Friday 16 December 2011

A Correlation for the 21st Century

By Terry Speed


Most scientists will be familiar with the use of Pearson's correlation coefficient r to measure the strength of association between a pair of variables: for example, between the height of a child and the average height of their parents (r ≈ 0.5; see the figure, panel A), or between wheat yield and annual rainfall (r ≈ 0.75, panel B). However, Pearson's r captures only linear association, and its usefulness is greatly reduced when associations are nonlinear. What has long been needed is a measure that quantifies associations between variables generally, one that reduces to Pearson's in the linear case, but that behaves as we'd like in the nonlinear case. Researchers introduce the maximal information coefficient, or MIC, that can be used to determine nonlinear correlations in data sets equitably.

The common correlation coefficient r was invented in 1888 by Charles Darwin's half-cousin Francis Galton. Galton's method for estimating r was very different from the one we use now, but was amenable to hand calculation for samples of up to 1000 individuals. Francis Ysidro Edgeworth and later Karl Pearson gave us the modern formula for estimating r, and it very definitely required a manual or electromechanical calculator to convert 1000 pairs of values into a correlation coefficient. In marked contrast, the MIC requires a modern digital computer for its calculation; there is no simple formula, and no one could compute it on any calculator. This is another instance of computer-intensive methods in statistics.

It is impossible to discuss measures of association without referring to the concept of independence. Events or measurements are termed probabilistically independent if information about some does not change the probabilities of the others.
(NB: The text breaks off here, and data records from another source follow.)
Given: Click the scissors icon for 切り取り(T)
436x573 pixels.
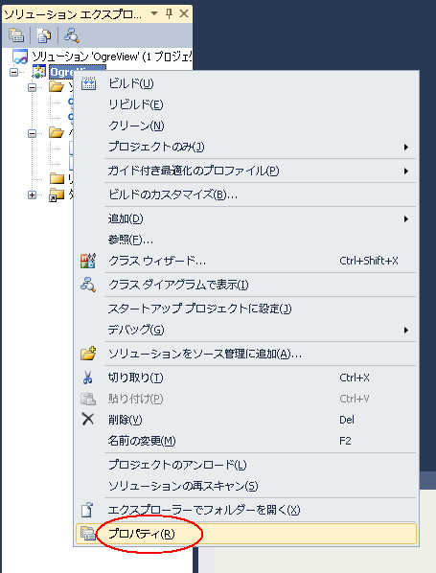Looking at the screenshot, I should click(88, 378).
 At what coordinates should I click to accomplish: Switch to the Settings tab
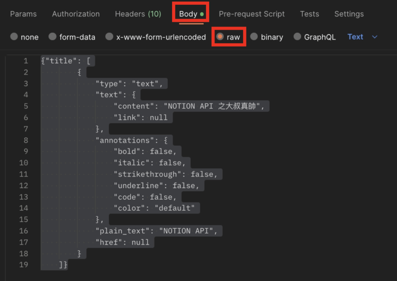[349, 14]
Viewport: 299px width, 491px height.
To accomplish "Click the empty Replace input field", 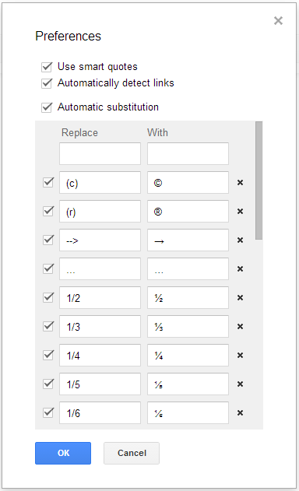I will click(x=100, y=154).
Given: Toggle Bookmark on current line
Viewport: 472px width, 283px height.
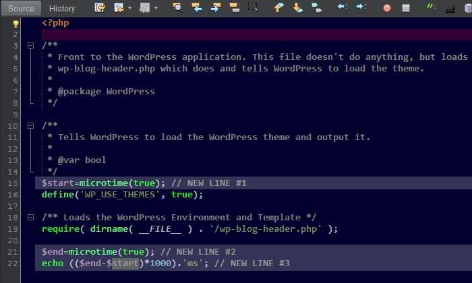Looking at the screenshot, I should (316, 8).
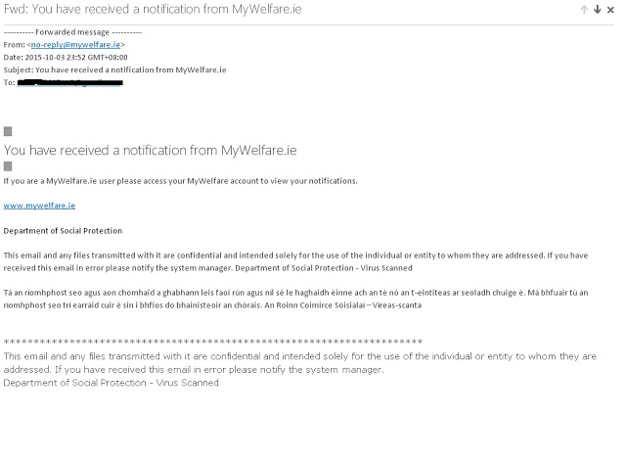Click the Date line showing 2015-10-03 23:52
The image size is (626, 464).
(67, 57)
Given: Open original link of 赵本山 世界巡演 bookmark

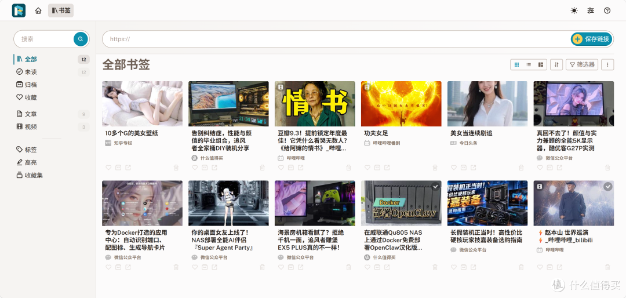Looking at the screenshot, I should (559, 267).
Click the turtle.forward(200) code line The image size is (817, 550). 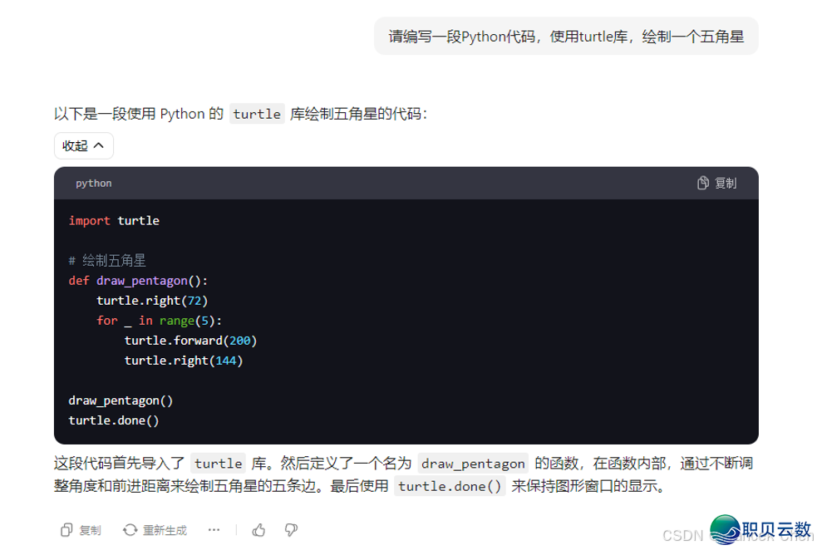tap(190, 341)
The outcomes of successive tosses of a coin are independent events: Knowledge of the outcomes of some tosses does not affect the probabilities for the outcomes of other tosses. By convention, any measure of association between two variables must be zero if the variables are independent. Such measures are also called measures of dependence. There are several other natural requirements of a good measure of dependence, including symmetry, and statisticians have struggled with the challenge of defining suitable measures since Galton introduced the correlation coefficient. Many novel measures of association have been invented, including rank correlation; maximal linear correlation after transforming both variables, which has been rediscovered many times since; the curve-based methods reviewed in; and, most recently, distance correlation.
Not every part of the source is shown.